Participants expressed the importance of having the support and accompaniment of a navigator at a moment when they felt fear and loneliness related to their diagnosis. Navigators were able to provide both emotional and instrumental support to avoid delays in linking to HIV care. Among the four participants who did not accept navigation, some had other sources of support, which reflects the importance of navigation being a voluntary service. Others may have benefitted but did not accept navigation in the moment of their diagnosis, which reflects that not everyone is ready for navigation at the time of diagnosis. Even though most participatns in the current study accepted navigation, future navigation efforts should identify strategies to maintain communication with individuals who are recently diagnosed but not ready for immediate navigation or linkage.

We reached fewer TW, though the two TW who did participate both accepted navigation and were linked to care. Our larger representation of MSM most likely reflects that one of the participating organizations, CAS, conducted highly effective targeted outreach in the MSM community and offered Saturday clinics. This finding also reflects the need for differentiated care including targeted efforts to engage with and support different key populations [30]. Future navigation efforts will require such targeted outreach in the TW as well as determination of the most acceptable profile for navigators. The acceptability of navigators who were not TW in our study echoes findings from the Dominican Republic, where TW living with HIV explicitly stated their preference for non-TW navigators as they felt that TW navigators would experience the same stigma and discrimination as well as concerns about trust within the TW community [31].

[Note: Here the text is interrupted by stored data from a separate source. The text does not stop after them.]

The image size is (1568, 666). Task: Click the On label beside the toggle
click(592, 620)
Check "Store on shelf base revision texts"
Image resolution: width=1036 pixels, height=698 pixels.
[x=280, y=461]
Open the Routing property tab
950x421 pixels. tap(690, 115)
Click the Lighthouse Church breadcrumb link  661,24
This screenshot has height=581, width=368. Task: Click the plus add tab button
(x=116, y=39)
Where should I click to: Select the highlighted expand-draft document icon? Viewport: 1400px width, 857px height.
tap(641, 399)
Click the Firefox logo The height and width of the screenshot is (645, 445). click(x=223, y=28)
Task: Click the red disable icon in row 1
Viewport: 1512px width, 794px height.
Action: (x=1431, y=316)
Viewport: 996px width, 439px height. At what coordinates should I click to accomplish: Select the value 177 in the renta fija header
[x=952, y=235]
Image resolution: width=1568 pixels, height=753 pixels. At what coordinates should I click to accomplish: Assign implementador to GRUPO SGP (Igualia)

Our study had several limitations. First, we did not have a control group, which limits our ability to attribute our results to the navigation efforts. Our qualitative data, however, indicates that participants did attribute the support of the navigator to their timely linkage. As this was a pilot conducted in the real world setting of three VICITS clinics during a relatively short period, our sample was small and we had very few TW. Future studies of navigation should use more robust designs with larger samples to provide additional evidence of the effectiveness of this strategy. Finally, in our qualitative evaluation we only interviewed participants who accepted navigation. In future research, it will be important to obtain the experiences and perspectives of those who refused health navigation and from health navigators themselves.

CONCLUSION

Health navigation was a highly acceptable and effective strategy for facilitating timely linkage-to-care among newly diagnosed men who have sex with men and transgender women at three VICITS clinics in Guatemala City. Findings also suggest that having the support of a navigator may have helped to initiate positive trajectories of HIV care and treatment, though longitudinal data will be required to confirm this. Future scale-up should focus on creating the most acceptable and sustainable navigation model to continue supporting key populations to enter care in a timely manner following HIV diagnosis.

Acknowledgments

Funding Source: This study was supported by the Presidential Emergency Plan for AIDS Relief (PEPFAR) through the U.S. Centers for Disease Control and Prevention (CDC), under the terms of Cooperative Agreement GH0000575. The findings and conclusions in this report are those of the author(s) and do not necessarily represent the official position of the U.S. Centers for Disease Control and Prevention.

Footnotes

Disclosure Statement: No potential conflict of interest was reported by the authors.